Adam Dees admitted Friday to robbing and killing Ted, Elaine and Thomas Welp at their Boise Foothills home.
“Sir, I killed three people and I robbed their home,” the 22-year-old from Nampa said during questioning by 4th District Judge Samuel Hoagland.
Dees pleaded guilty to three counts of first-degree murder and one count of robbery. In exchange, the Ada County Prosecuting Attorney’s Office agreed not to seek the death penalty and dropped eight other burglary, fraud and weapons charges.
Dees will serve life in prison without an opportunity for parole, under the terms of a plea agreement reached in the brutal killings of the Welps on March 8 or 9. He will be formally sentenced Aug. 28. Dees also agreed not to pursue any appeals.
Ada County Prosecuting Attorney Jan Bennetts told reporters at a press conference after the hearing that she agreed to the deal after being assured that Dees would take full responsibility for his crimes. She said she also consulted with members of the Welp family, who also supported the deal to spare themselves the ordeal of having to sit through a long trial and expected appeals if Dees was convicted.
“The agreement will guarantee that Mr. Dees never leaves prison and that he serves the rest of his life in prison, which would guarantee that the community is safe from Mr. Dees,” Bennetts said.
Additional details about the case will be revealed at sentencing, Bennetts said.
Afterward, George Welp, son of Ted and Elaine and brother of Tom, spoke for the family, saying the best they could hope for was that Dees could never harm another person again.
“We miss our dad, mom and brother so very much and that will never change, but we are at peace knowing we can now move forward, focusing on life the way our parents and brother would want – living with love and kindness,” George Welp said.
“We celebrate Ted, Elaine and Tom every day. And we grieve for them. That will never change. But our family needs to heal. Our family needs time together — living our lives — in order to feel whole again. That time will not be spent in a courtroom, enduring a trial, sentencing and appeals that would likely span years – even decades,” he said.
Sheriff Gary Raney has described the crime scene as probably the bloodiest and most horrific he’d seen in 31 years of law enforcement.
NEW DETAILS REVEALED
Deputy Ada County Prosecutor Brian Naugle said the Welps suffered greatly during a “significant struggle” with Dees, who had no known personal or business relationship with the family.
“The state’s theory in this case is that the primary motive during the course of this crime was robbery,” said Naugle, who told Hoagland that Dees acted alone and who offered other details not previously disclosed.
Ted Welp, 80, his wife, Elaine, 77, and their son Tom, 52, were each shot in the head with a 9-mm handgun at their home on North Cartwright Road. Tom Welp, who was nearly blind and deaf, also suffered a stab wound to the front of his neck to his spine. All three victims were struck in the head repeatedly by a wooden baseball bat Dees had purchased hours before from a Garden City Wal-Mart.

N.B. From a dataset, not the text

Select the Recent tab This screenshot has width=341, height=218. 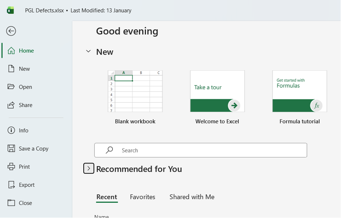coord(107,197)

“Both Ted and Elaine fought for their lives,” Naugle said, describing defensive wounds to both of them and also explaining their hands and feet were bound.
Four members of the Welp family left the courtroom while Naugle explained to Hoagland how their relatives were killed.
Surveillance video from the Wal-Mart showed Dees at 5 p.m. on Sunday, March 8, buying the black bat, a ski mask and a package of plastic zip ties used in the murders. Dees entered the Welp house to rob it late that night or early the next morning.
Hours after the murders, Dees told a computer gamer friend from Wisconsin that he had robbed the house of a rich family and that it “got physical” when the people didn’t do what he asked.
On Monday, March 9, Dees was scheduled to attend an out-of-state training program for his employer, Plexus, a Nampa electronics company. He did not show up for the training or return to work again.
That same day, he took Elaine Welp’s wedding ring to a jewelry store. He told the clerk he found it at the side of the road while working and wondered what it was worth. He left it for cleaning.
Dees, who took tools belonging to the Welps, other jewelry and credit cards, used those cards to make purchases on March 9 at two stores in Mountain Home and seven in Boise. He disposed of evidence from the murders at several of the stores.
A piece of luggage belonging to Ted Welp was found inside a trash container in the back of Barbacoa restaurant in Southeast Boise. Inside, police discovered the baseball bat, shattered in two and containing blood.
“DNA evidence from that bat showed blood from Thomas Welp,” Naugle said.
After Dees was arrested March 11 at a Boise Best Buy, police found a pair of shoes belonging to Ted Welp, a black shirt similar to the one he wore to the Wal-Mart store and a ski mask that had been dumped there.